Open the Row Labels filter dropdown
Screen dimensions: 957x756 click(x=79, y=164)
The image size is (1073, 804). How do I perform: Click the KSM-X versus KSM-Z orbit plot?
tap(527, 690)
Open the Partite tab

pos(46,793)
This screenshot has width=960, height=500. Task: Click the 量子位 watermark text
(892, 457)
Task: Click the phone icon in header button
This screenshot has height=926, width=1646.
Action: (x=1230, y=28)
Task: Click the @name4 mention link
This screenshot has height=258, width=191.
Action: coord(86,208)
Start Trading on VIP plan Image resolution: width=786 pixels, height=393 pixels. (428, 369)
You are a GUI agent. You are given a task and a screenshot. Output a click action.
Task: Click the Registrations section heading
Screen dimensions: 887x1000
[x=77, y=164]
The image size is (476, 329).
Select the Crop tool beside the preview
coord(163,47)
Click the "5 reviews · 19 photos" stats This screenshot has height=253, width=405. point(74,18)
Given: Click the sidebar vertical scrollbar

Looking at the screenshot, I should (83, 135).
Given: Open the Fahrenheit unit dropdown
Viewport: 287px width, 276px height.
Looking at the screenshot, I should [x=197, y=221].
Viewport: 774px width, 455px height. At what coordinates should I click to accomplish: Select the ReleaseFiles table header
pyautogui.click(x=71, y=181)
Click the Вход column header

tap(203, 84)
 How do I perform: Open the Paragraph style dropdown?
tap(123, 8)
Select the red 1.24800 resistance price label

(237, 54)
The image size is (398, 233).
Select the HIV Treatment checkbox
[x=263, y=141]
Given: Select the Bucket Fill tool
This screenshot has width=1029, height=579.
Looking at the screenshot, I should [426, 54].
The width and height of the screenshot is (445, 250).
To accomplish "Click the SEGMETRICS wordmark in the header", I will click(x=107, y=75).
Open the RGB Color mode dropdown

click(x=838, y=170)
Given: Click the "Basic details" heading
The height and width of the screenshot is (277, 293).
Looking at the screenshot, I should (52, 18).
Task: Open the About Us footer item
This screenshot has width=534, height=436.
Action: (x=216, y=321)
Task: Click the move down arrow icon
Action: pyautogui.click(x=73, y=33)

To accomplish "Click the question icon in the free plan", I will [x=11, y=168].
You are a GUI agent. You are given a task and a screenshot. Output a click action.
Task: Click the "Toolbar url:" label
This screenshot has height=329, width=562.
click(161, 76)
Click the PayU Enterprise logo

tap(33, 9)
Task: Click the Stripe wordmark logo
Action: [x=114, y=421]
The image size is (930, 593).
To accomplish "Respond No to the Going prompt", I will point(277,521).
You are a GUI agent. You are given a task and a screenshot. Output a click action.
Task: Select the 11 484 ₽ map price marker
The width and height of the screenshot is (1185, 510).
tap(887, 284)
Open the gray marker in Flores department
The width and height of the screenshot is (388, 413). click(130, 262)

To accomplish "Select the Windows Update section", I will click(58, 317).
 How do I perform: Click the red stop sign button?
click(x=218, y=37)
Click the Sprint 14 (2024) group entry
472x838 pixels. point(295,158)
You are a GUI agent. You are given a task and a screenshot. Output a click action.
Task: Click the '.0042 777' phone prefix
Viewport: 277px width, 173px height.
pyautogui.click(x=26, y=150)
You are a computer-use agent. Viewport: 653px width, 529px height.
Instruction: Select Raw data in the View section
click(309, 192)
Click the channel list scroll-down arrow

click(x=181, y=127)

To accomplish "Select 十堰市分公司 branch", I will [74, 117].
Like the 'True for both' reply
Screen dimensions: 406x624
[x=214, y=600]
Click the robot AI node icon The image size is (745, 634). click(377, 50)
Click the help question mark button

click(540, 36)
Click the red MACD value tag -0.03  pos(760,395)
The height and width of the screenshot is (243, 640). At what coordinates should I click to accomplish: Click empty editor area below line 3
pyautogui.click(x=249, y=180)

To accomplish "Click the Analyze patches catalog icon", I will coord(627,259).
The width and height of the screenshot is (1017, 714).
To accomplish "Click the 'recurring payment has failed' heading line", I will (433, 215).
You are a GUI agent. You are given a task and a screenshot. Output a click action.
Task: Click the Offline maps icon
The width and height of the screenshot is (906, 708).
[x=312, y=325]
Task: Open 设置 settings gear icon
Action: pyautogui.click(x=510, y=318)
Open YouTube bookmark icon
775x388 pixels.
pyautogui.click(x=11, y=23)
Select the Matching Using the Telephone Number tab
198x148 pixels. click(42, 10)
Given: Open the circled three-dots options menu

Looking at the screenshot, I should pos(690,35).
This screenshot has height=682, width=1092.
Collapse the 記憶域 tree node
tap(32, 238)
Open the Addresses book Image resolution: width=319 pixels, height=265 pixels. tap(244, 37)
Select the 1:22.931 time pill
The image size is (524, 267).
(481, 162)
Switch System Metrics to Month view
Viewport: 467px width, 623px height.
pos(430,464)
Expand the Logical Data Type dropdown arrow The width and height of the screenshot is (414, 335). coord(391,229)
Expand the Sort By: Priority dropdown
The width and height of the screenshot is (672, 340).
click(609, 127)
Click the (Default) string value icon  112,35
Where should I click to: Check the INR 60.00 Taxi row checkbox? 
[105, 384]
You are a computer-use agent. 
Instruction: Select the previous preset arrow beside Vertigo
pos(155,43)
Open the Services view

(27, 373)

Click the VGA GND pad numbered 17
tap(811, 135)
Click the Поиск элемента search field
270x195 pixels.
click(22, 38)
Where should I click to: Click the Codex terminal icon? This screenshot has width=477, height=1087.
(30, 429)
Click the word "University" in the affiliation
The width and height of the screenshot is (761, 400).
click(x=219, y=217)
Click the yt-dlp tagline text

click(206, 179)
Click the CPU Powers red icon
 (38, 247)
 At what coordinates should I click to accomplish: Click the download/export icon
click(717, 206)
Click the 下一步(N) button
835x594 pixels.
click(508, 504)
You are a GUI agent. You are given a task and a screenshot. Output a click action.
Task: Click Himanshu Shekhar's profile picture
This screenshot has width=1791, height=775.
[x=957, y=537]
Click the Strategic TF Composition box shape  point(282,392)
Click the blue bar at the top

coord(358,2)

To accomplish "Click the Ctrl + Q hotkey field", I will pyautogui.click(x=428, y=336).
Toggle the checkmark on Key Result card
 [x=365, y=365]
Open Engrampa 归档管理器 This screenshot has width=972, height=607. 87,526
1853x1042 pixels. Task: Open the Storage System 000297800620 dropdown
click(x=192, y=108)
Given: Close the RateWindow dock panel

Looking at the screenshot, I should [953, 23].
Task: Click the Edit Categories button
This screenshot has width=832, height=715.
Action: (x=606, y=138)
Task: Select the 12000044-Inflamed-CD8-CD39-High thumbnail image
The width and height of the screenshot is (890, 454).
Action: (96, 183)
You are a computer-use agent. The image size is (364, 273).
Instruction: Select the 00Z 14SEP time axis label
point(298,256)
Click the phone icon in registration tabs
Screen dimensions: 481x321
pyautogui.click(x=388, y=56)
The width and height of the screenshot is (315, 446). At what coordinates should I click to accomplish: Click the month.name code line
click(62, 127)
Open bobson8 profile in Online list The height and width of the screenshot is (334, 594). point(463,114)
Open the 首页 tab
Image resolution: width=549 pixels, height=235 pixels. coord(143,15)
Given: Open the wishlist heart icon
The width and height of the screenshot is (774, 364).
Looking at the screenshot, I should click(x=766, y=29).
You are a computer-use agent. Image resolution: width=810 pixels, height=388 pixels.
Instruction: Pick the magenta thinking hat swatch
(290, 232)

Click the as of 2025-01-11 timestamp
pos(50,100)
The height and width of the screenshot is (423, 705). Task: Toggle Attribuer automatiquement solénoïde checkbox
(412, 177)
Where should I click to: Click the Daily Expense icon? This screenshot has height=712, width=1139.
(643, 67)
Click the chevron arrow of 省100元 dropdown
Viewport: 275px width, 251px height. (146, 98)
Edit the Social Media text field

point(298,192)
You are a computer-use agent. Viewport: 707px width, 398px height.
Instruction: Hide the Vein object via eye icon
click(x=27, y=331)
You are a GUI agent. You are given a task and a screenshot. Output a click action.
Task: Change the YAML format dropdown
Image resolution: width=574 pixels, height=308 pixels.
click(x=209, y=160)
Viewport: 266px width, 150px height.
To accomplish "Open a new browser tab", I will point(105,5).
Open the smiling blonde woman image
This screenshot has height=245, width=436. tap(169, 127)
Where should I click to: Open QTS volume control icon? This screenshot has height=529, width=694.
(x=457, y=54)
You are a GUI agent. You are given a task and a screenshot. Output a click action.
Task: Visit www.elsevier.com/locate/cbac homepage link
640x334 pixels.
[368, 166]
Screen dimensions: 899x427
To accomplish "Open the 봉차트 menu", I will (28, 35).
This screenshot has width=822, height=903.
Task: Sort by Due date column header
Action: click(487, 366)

### Assignment
Write out exactly, please, the lines beginning at the start of the material and ending with the line that holds "The width and height of the screenshot is (445, 250).", both included.

### Task answer
Open the Row Labels filter dropdown
Screen dimensions: 957x756 click(x=79, y=164)
The image size is (1073, 804). How do I perform: Click the KSM-X versus KSM-Z orbit plot?
tap(527, 690)
Open the Partite tab

pos(46,793)
This screenshot has width=960, height=500. Task: Click the 量子位 watermark text
(892, 457)
Task: Click the phone icon in header button
This screenshot has height=926, width=1646.
Action: (x=1230, y=28)
Task: Click the @name4 mention link
This screenshot has height=258, width=191.
Action: coord(86,208)
Start Trading on VIP plan Image resolution: width=786 pixels, height=393 pixels. (428, 369)
You are a GUI agent. You are given a task and a screenshot. Output a click action.
Task: Click the Registrations section heading
Screen dimensions: 887x1000
[x=77, y=164]
The image size is (476, 329).
Select the Crop tool beside the preview
coord(163,47)
Click the "5 reviews · 19 photos" stats This screenshot has height=253, width=405. point(74,18)
Given: Click the sidebar vertical scrollbar

Looking at the screenshot, I should (83, 135).
Given: Open the Fahrenheit unit dropdown
Viewport: 287px width, 276px height.
Looking at the screenshot, I should [x=197, y=221].
Viewport: 774px width, 455px height. At what coordinates should I click to accomplish: Select the ReleaseFiles table header
pyautogui.click(x=71, y=181)
Click the Вход column header

tap(203, 84)
 How do I perform: Open the Paragraph style dropdown?
tap(123, 8)
Select the red 1.24800 resistance price label

(237, 54)
The image size is (398, 233).
Select the HIV Treatment checkbox
[x=263, y=141]
Given: Select the Bucket Fill tool
This screenshot has width=1029, height=579.
Looking at the screenshot, I should [426, 54].
The width and height of the screenshot is (445, 250).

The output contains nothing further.